We received the email the same week we met and received the newest member of our family in China.
Our team was traversing this country we loved and falling in love with the sweet and spicy 3-year-old superhero who orphanage workers had just told us may never walk, and back at home, enthusiastic middle school coaches were preparing for upcoming seasons for teenagers they would soon teach to run.
Our new middle schooler who received 50 percent of his genes from a woman who couldn’t even pass her middle school mile had thus far not shown a lot of promise in the realm of athletics.
He’d tried soccer. (He essentially signed up for the snacks.)
He’d tried football. (After getting a weight waiver because he was legally still small enough he had to sit in a car seat on the way to and from practice, he decided that padding up and facing large boys twice his size was maybe not his athletic gifting and, following the post-season party, told us he would “prefer not to die.”)
He’d even tried some back-to-back seasons of rec basketball (where, during his last game of his last season, his teammates and even opponents tried to pause the game long enough to give this uncoordinated boy the chance to shoot a basket … that he, sweet thing, for the life of him, just could not make).
Ball sports, he decided, were just not his thing.
But putting one leg in front of the other, he thought, could be.

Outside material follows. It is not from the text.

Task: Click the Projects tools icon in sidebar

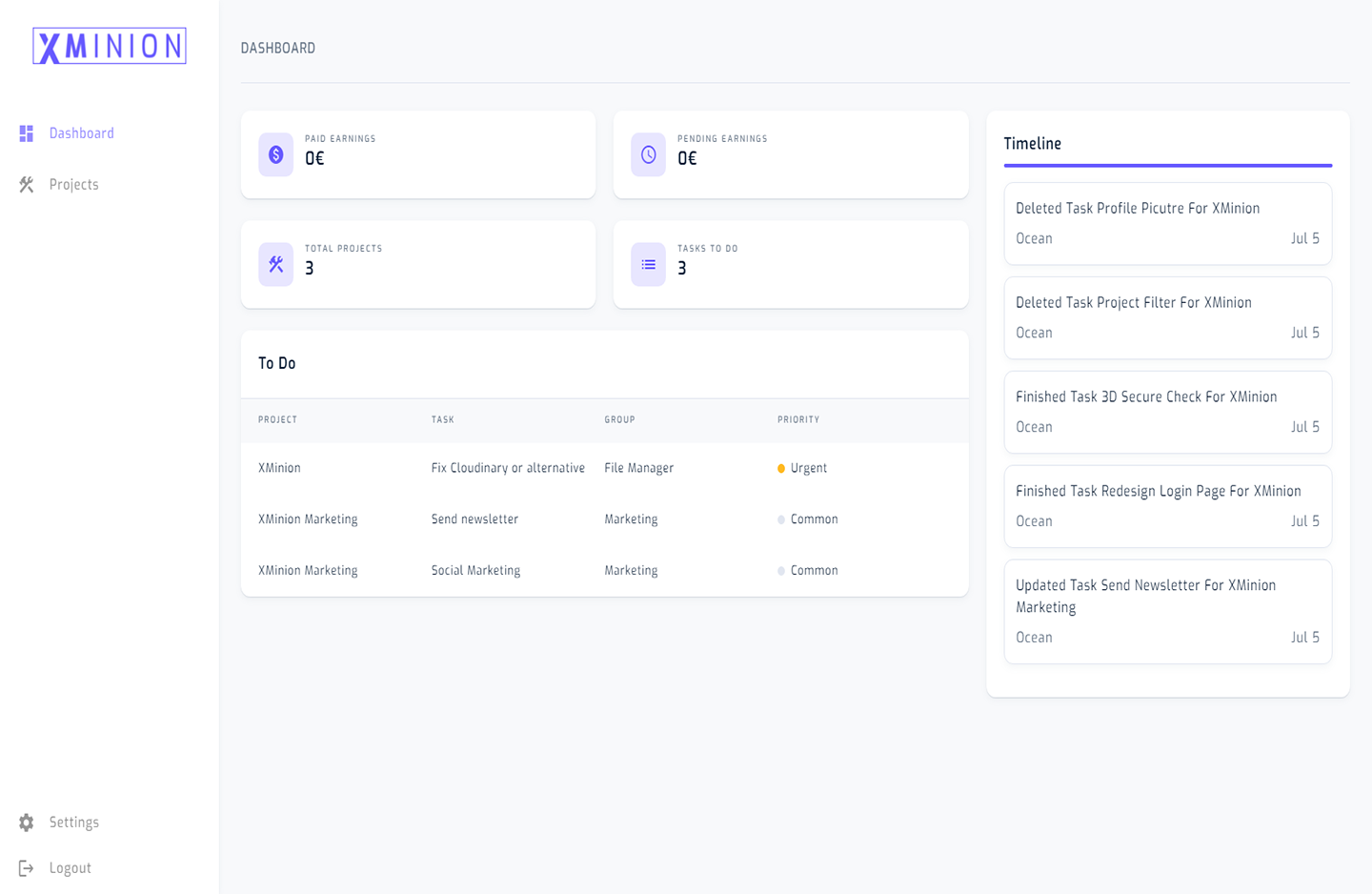Action: pos(27,185)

This boy who loved our Saturday family runs had participated in races before. He’d entered local 5Ks and 10Ks, and he’d even won a few in his age group — mostly because, let’s be honest, at 8, 9 and 10, he was one of the only ones IN his age group at the time. (No third place finisher means the competition ain’t exactly cutting.)
So, three days after stepping off the plane that brought his youngest brother home from China, Superhero 1 started 6th grade, and with it, a new club called cross country.